### Entries supplied
* Start *

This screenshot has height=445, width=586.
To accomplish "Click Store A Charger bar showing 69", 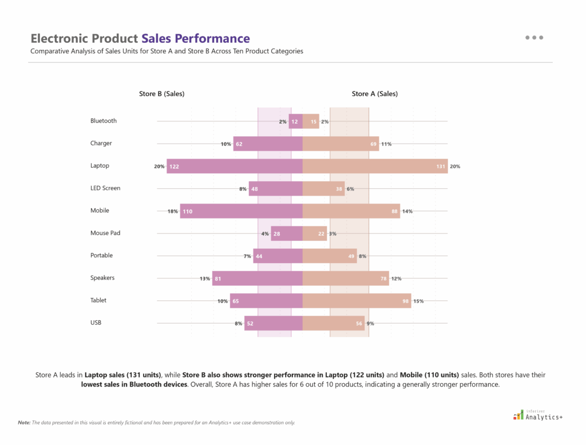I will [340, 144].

* End *
* Start *

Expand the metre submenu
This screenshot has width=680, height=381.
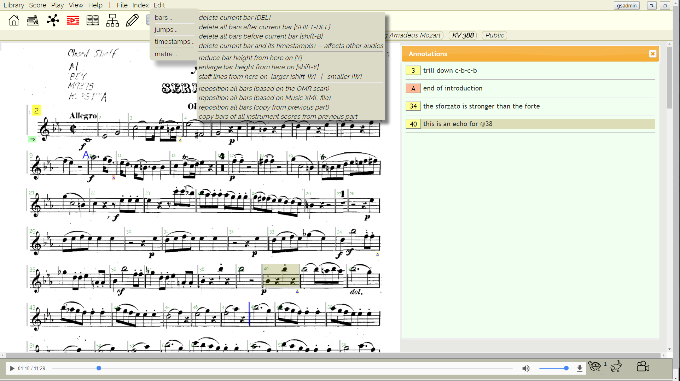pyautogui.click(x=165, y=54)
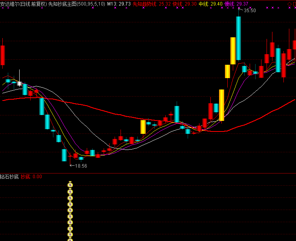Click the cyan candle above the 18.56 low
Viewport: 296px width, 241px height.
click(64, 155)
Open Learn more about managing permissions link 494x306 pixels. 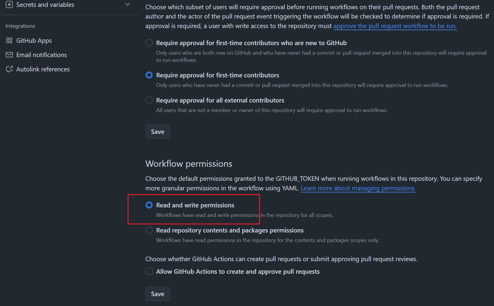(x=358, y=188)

* End *

### Exercise description
Locate each line of the material above that contains the string "screenshot" and copy those lines in full. Case is significant.

### Solution to the exercise
This screenshot has height=445, width=586.
This screenshot has width=680, height=381.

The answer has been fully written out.